» **Descrição da tarefa**
Reproduza sem alterações tudo o que vai de "Eles são os" até "público não vê." no texto abaixo sobre os bastidores das quadrilhas juninas.

» **Documento**
——————

Eles são os rostos apreensivos nas arquibancadas e nas laterais das quadras, torcendo para que tudo saia como o planejado. São as mãos que ajustam o figurino de última hora, consertam o cenário e enxugam o suor. Sem fantasia e longe dos holofotes, costureiras, figurinistas, coreógrafos, projetistas e diretores artísticos fazem parte das histórias que o público não vê.

Comunidade

"A estreia de uma quadrilha é o resultado de um trabalho feito por uma imensidão de pessoas que não aparecem. Um batalhão de artistas que sonha junto o mesmo sonho", destaca Anderson Gomes, projetista da quadrilha Junina Tradição.

A entrevista com Anderson foi feita de pé, no meio da quadra da Escola Municipal Reitor João Alfredo, na Ilha do Leite, centro do Recife. Ao fundo, uma apresentadora animava o público que aguardava nas arquibancadas a estreia oficial da Tradição. Em meio aos gritos animados da multidão, Anderson percorria o local ajudando os cenógrafos na montagem dos adereços e tirando dúvidas sobre o posicionamento dos equipamentos.

"O projetista é a mente idealizadora do espetáculo, responsável por elaborar a ideia do tema. Para isso, é preciso pensar no assunto que vamos abordar, a cenografia necessária, o reportório musical e a ideia do casamento. Assim, somos, ao mesmo tempo, idealizadores e diretores artísticos, cuidando do espetáculo de ponta a ponta", explica.

Anderson Gomes, projetista da Junina Tradição. Foto: Ricardo Fernandes / Folha de Pernambuco

Ao lado de Anderson, outra figura circula incansavelmente pelo ambiente. É Ronaldo da Silva, o Foguinho, que a quase despercebido em meio à correria da preparação.

Em poucos minutos, ele monta os carrinhos que carregarão gigantescas maçãs do amor bordadas à mão, escala a estrutura onde encaixa peça por peça de uma igreja cenográfica com mais de dois metros de altura e ainda ajuda a equipe a desentalar uma parte do cenário presa no portão da quadra. “Sem esse cenário, não tem estreia”, diz.

——————

» **Dados fornecidos**

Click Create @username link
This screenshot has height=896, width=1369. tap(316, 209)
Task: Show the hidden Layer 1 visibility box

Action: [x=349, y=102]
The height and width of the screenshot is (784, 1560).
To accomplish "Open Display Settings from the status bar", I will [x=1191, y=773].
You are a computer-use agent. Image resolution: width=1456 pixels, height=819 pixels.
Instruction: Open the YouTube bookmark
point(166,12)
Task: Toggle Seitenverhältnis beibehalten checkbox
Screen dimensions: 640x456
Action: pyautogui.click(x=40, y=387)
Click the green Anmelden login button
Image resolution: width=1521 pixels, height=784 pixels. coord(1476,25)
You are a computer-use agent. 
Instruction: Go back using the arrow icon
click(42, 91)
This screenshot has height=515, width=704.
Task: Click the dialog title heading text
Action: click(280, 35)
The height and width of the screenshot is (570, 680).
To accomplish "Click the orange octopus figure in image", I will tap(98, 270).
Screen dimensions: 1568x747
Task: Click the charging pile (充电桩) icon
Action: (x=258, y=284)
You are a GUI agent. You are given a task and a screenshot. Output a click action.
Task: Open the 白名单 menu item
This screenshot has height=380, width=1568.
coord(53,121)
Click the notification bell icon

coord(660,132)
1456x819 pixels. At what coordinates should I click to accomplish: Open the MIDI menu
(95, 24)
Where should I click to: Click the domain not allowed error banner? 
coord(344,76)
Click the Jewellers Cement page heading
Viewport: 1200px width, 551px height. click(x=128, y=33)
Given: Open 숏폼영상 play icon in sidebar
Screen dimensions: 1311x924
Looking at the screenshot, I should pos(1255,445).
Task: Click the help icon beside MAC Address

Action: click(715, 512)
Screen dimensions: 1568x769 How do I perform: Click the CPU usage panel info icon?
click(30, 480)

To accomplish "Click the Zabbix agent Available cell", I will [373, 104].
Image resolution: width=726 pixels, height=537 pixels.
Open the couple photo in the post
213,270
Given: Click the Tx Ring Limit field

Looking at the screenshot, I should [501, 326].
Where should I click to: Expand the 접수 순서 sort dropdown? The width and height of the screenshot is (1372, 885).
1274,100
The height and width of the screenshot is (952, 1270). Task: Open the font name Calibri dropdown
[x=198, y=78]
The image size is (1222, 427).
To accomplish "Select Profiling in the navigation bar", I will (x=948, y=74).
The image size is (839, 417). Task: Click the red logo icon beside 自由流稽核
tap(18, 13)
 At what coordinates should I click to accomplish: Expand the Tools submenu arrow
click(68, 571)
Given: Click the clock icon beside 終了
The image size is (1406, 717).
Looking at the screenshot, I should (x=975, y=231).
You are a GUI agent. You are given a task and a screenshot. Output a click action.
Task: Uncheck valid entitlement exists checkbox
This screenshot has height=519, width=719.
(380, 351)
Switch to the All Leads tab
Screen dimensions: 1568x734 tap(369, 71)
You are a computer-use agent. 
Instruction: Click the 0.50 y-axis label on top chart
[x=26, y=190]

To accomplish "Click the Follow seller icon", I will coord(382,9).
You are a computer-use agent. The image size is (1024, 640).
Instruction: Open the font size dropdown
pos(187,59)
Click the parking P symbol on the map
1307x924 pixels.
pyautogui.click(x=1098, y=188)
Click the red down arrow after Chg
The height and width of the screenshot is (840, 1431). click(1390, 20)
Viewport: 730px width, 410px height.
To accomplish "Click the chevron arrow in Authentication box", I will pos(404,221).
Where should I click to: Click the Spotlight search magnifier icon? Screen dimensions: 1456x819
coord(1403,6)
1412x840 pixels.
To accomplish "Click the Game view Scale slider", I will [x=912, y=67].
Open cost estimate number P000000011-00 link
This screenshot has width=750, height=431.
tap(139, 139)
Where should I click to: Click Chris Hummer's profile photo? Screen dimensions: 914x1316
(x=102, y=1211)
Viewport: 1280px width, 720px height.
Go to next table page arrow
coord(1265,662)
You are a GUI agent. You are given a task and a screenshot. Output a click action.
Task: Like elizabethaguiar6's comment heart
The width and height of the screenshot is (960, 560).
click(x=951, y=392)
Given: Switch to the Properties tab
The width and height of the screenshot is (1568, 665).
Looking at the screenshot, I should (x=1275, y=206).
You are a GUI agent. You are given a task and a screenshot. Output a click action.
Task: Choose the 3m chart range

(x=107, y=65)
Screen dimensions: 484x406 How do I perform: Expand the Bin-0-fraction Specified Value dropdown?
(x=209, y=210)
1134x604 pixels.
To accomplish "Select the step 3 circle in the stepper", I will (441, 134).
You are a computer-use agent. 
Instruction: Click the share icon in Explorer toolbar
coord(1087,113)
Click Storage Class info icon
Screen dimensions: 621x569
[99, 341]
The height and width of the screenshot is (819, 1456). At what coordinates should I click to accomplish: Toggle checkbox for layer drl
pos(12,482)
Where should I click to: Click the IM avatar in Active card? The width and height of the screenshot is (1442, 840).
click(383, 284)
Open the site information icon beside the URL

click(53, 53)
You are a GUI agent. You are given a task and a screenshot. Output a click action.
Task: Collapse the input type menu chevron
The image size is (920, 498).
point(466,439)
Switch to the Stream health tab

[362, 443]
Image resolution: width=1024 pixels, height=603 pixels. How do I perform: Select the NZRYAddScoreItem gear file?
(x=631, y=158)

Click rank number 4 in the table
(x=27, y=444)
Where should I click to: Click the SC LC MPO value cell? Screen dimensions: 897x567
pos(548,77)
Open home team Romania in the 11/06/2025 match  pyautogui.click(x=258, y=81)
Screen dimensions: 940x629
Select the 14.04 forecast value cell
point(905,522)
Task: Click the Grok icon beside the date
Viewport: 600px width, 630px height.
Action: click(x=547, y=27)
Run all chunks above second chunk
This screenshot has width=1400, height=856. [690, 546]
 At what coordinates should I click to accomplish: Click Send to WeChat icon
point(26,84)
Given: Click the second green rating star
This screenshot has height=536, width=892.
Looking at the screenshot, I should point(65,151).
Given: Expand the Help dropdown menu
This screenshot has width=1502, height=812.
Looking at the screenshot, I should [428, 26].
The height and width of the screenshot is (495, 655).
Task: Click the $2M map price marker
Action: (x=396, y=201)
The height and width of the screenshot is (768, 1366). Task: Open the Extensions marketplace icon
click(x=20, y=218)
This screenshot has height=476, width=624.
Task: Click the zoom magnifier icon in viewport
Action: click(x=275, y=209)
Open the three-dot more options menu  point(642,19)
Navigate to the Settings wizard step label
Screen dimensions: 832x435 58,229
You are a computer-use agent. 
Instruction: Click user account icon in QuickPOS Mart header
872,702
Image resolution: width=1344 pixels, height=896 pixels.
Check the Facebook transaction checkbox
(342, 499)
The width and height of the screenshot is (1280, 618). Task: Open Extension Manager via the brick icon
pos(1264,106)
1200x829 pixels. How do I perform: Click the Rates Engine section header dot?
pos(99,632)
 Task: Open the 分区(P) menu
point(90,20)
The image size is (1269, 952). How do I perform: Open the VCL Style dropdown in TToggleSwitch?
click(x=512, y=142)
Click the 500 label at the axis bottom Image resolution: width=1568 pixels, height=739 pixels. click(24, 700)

——————

» **Exercício concluído**
Eles são os rostos apreensivos nas arquibancadas e nas laterais das quadras, torcendo para que tudo saia como o planejado. São as mãos que ajustam o figurino de última hora, consertam o cenário e enxugam o suor. Sem fantasia e longe dos holofotes, costureiras, figurinistas, coreógrafos, projetistas e diretores artísticos fazem parte das histórias que o público não vê.